There are 26 packages, labeled A to Z, and each is known to weigh some whole number of pounds in the range of 1 to 26. It is possible that two or more packages weigh the same amount.

(a) Determine the weight of each package with a two-pan balance and exactly four weights of your design.
(b) Now do it with exactly three weights.

(In reply to Using 4 weights by Lisa)

Interesting solution, although I think I came up with a simpler method.  You can completely ignore the odd numbers, and just cover the even numbered weights which can be done with weights of 2lbs., 4 lbs., 8lbs., and 16 lbs., i.e.:

If it's less than the two-pounder, you can assume the bag weighs one pound.

If it's greater than the two-pounder, but less than the four-pounder, you can assume the bag weighs three pounds.

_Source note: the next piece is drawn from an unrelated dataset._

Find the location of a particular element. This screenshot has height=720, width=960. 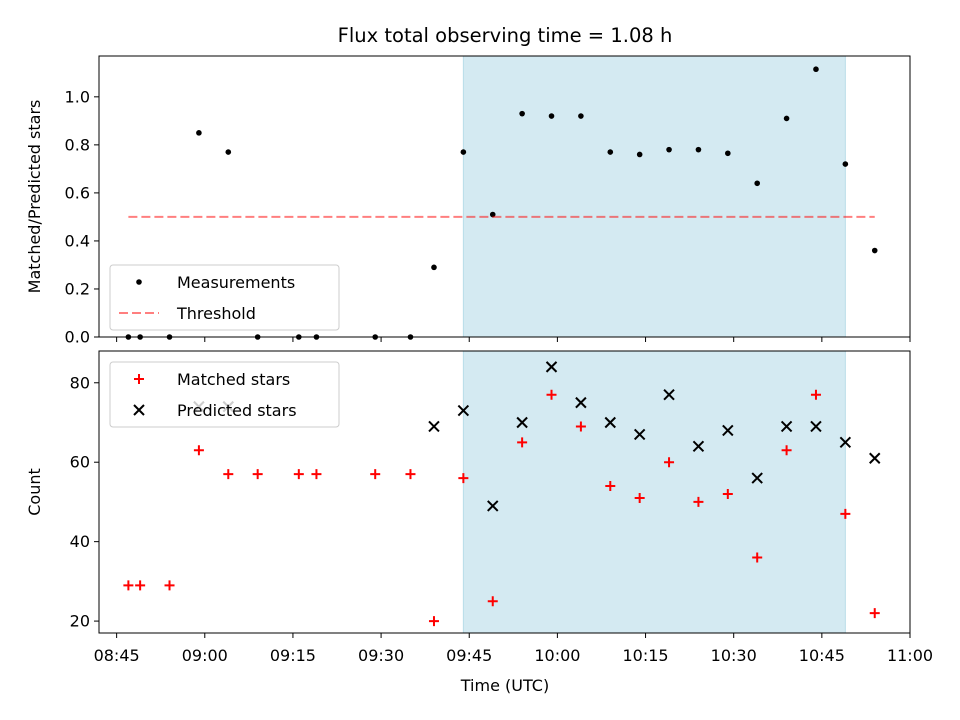

legend: Matched stars Predicted stars is located at coordinates (224, 394).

four-pounder + two-pounder = six pounds

eight-pounder

eight-pounder + two-pounder = ten pounds

eight-pounder + four-pounder = twelve pounds

eight-pounder + four-pounder + two-pounder = fourteen pounds

sixteen-pounder

sixteen-pounder + two-pounder = eighteen pounds

sixteen-pounder + four-pounder = twenty pounds

sixteen-pounder + four-pounder + two-pounder = twenty-two pounds

sixteen-pounder + eight-pounder = twenty-four pounds

sixteen-pounder + eight-pounder + four-pounder + two-pounder = twenty-six pounds

Posted by The King on 2005-06-29 16:11:25